Zuständiges Departement Tiefbau- und Entsorgungsdepartement (TED)

Ablaufschritte

DatumDetails
30.10.2013Ablehnung

2012/461

Postulat von Marc Bourgeois (FDP) und Michael Baumer (FDP) vom 05.12.2012:

Masterplan Velo, Verzicht auf die Ausgaben für die «übrigen Handlungsfelder»


Text siehe Dokumente

Dokumente: 2012_0461 Protokollauszug Beschluss.pdf (26 KB) 2012_0461, 2012_0464 Protokollauszug substanziell.pdf (35 KB)
Beschlussnummer: 4406
12.12.2012Stadtrat, Ablehnung
05.12.2012Eingang, Frist 3 Monate

2012/461

Postulat von Marc Bourgeois (FDP) und Michael Baumer (FDP) vom 05.12.2012:

Masterplan Velo, Verzicht auf die Ausgaben für die «übrigen Handlungsfelder»

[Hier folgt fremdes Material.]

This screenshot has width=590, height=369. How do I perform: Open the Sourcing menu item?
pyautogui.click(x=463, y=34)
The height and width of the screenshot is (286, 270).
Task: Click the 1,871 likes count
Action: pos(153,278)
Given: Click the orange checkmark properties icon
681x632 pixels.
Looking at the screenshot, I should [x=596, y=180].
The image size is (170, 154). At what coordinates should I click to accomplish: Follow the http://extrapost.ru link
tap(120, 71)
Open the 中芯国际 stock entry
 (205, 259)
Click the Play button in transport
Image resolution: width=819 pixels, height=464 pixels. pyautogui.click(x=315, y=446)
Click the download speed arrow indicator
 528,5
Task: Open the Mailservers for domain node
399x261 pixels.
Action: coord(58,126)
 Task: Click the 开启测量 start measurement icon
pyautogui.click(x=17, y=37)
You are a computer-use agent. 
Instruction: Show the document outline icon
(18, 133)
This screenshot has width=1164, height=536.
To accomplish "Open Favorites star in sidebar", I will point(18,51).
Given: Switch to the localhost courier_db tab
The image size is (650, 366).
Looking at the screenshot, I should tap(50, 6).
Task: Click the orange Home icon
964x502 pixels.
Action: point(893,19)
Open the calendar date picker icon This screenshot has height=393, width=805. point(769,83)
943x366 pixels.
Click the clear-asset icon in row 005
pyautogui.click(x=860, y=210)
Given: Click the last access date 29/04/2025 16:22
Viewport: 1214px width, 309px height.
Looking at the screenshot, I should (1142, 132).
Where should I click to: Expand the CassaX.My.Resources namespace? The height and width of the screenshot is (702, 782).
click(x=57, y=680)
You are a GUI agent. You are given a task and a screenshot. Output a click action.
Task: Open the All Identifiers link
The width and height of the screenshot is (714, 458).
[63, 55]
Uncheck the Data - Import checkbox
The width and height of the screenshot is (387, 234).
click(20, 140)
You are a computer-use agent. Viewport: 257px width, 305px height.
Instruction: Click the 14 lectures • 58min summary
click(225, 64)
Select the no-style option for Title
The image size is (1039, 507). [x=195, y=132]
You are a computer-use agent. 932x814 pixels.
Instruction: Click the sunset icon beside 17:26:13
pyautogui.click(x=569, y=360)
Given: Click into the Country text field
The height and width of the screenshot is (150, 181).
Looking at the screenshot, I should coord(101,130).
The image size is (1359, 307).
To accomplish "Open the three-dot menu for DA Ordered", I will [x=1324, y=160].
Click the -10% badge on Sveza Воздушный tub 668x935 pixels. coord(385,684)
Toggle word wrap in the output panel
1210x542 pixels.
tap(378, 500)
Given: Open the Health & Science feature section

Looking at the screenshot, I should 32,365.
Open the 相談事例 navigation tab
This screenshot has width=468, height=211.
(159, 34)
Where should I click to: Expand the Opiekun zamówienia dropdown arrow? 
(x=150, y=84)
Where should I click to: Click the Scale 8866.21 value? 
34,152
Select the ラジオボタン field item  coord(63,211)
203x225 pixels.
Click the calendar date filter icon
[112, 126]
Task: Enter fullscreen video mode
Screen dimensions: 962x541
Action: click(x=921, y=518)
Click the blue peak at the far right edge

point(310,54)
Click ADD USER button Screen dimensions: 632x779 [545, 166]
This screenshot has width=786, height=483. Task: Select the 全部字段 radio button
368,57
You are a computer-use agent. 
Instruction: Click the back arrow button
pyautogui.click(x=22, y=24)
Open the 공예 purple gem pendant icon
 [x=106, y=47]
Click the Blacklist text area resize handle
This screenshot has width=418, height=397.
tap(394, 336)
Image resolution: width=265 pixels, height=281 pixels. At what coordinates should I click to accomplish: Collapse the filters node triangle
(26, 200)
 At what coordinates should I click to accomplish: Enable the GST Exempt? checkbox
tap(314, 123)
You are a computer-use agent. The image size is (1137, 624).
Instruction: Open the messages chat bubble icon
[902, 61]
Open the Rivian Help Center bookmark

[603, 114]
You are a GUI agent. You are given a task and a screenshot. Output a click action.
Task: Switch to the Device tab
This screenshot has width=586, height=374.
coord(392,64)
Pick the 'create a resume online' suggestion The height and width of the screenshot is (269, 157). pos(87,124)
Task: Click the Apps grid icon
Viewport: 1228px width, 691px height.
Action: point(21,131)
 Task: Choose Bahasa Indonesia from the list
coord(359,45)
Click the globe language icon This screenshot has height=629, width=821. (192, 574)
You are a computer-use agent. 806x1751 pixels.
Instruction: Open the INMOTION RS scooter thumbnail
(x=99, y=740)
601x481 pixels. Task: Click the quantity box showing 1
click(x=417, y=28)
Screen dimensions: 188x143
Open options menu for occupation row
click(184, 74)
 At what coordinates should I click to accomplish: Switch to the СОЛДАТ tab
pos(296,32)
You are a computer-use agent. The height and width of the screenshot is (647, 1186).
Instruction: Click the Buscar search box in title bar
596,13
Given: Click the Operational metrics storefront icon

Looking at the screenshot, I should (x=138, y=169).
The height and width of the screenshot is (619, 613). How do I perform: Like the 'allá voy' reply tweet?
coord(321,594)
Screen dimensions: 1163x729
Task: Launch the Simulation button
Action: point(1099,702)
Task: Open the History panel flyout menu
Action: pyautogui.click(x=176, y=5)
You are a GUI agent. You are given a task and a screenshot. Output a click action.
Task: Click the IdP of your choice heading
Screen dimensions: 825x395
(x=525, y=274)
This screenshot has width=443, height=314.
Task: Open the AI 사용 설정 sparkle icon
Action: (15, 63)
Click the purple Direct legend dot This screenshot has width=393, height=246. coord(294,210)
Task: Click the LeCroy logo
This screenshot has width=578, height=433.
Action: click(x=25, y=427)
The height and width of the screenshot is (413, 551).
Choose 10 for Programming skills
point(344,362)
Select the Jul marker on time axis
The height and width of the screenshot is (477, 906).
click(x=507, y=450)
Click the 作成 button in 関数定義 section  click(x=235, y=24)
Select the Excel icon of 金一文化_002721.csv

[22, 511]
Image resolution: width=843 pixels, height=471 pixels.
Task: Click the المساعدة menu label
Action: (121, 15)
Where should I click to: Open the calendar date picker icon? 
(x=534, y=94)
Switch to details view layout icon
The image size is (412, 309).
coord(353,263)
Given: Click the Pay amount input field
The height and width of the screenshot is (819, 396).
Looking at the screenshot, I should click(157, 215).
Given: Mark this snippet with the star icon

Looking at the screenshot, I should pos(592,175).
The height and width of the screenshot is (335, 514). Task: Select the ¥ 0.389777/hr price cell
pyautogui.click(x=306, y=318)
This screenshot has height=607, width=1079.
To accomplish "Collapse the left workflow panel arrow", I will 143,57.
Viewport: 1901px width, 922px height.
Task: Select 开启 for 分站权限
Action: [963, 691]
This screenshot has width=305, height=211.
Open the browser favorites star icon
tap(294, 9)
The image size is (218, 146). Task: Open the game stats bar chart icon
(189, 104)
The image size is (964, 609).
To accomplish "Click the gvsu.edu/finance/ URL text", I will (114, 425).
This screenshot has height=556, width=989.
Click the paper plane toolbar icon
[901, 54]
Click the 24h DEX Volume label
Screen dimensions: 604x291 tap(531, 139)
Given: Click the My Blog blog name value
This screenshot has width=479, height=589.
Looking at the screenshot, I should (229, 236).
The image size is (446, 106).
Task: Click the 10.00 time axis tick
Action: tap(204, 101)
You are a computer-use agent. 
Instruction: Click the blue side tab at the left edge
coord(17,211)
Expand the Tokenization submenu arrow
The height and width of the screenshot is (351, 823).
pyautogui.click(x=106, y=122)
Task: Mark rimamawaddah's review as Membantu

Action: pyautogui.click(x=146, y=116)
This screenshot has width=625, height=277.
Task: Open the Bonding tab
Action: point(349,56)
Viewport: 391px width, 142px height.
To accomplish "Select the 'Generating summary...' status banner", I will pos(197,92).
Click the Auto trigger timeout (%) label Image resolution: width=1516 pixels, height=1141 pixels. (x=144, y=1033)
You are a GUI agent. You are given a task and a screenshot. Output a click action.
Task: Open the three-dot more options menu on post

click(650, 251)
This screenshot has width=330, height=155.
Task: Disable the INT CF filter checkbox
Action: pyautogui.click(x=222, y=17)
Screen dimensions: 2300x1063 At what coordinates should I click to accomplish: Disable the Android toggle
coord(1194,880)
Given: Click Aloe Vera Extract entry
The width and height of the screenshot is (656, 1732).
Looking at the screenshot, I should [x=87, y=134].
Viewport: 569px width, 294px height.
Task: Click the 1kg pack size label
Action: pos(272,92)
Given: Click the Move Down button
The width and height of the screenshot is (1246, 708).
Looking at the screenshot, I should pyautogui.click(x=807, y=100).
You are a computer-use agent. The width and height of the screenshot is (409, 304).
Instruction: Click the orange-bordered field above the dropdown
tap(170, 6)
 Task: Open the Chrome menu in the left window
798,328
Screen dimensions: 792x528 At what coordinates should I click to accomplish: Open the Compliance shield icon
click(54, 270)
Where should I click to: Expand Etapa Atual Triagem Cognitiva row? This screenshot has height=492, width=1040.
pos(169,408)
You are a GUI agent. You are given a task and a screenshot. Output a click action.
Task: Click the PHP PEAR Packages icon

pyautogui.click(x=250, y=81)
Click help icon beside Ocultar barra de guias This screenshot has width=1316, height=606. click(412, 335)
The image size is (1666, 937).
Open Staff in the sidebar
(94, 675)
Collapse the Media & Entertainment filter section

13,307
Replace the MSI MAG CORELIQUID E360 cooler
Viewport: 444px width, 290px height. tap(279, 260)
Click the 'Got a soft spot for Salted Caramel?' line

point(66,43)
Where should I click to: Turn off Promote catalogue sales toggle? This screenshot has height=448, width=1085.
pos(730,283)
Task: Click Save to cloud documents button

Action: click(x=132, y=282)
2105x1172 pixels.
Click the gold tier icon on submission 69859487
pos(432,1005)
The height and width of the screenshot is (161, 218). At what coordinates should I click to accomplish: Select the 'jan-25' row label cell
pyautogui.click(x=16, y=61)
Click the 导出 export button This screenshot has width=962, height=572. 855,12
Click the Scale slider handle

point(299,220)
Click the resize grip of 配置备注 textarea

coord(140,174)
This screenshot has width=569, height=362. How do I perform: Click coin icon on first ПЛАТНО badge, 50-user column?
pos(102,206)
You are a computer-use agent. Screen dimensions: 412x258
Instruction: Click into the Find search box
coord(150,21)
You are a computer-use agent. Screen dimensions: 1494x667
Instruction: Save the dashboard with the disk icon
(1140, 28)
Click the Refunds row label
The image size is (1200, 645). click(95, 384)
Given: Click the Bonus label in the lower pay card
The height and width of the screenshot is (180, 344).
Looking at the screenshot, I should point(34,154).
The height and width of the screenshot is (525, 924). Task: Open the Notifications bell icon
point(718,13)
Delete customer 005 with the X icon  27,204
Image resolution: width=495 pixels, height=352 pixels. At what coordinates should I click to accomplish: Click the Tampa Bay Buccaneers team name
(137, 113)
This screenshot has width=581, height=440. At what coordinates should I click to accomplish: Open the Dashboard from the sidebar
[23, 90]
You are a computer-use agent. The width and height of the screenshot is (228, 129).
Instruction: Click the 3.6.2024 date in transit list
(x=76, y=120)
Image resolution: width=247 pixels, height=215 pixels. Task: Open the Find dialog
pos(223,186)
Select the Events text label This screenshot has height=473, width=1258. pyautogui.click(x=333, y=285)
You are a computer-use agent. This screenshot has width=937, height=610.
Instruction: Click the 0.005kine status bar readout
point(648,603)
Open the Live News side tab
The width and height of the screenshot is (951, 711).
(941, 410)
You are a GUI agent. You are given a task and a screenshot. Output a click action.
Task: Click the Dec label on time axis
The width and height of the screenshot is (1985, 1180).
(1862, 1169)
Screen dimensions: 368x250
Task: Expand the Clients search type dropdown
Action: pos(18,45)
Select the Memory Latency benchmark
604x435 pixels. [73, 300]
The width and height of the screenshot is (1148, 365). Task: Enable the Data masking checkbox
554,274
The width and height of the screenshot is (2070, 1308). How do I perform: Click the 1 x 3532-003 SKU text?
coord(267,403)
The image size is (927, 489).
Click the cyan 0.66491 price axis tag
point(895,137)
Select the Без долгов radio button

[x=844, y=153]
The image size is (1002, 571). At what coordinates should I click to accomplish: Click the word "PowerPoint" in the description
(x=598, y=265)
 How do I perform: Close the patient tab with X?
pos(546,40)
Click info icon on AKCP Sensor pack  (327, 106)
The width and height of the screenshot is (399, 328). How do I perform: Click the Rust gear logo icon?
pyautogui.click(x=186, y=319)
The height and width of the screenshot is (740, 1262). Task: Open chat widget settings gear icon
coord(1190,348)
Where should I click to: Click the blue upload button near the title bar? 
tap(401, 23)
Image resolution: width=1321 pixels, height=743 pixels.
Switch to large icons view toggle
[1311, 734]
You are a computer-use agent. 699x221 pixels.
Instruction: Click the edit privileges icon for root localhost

Von Marc Bourgeois (FDP) und Michael Baumer (FDP) ist am 5. Dezember 2012 folgendes Postulat eingereicht worden:

Der Stadtrat wird gebeten zu prüfen, ob auf die Ausgaben von 12 Mio. für die „übrigen Handlungsfelder“ im Rahmen des Masterplan Velo verzichtet werden kann.

 

Begründung:

Der am 8. November 2012 vom Stadtrat präsentierte „Masterplan Velo“ umfasst neben Infrastrukturausgaben von 55 Mio. Franken in den nächsten zwölf Jahren weitere 12 Mio. Franken für sog. „übrige Handlungsfelder“. Hierbei handelt es sich um Prävention, Schulungen, Fahrkurse, Kommunikation, Grossanlässe u. a.

Wer in der Stadt Zürich aber Velo fährt, tut dies, wenn/weil dies praktisch, komfortabel und sicher ist – und nicht, weil es einem der Staat einbläut, weil es angeblich „gut“ ist, und weil man irgendwann mal ein Feuchttüchlein erhalten hat. Aufgrund solcher Massnahmen wird kein vernünftiger Mensch auf das Velo umsteigen.

Auch Grossanlässe wie Multimobil ziehen ganz offensichtlich Bevölkerungskreise an, die nicht im Sinne des Stadtrates überzeugt werden müssen. Und eine – sicherlich unterhaltsame – Fahrt mit einem muskelbetriebenen Spassmobil wird die alltägliche Verkehrsmittelnutzung eines Einzelnen nicht nachhaltig beeinflussen.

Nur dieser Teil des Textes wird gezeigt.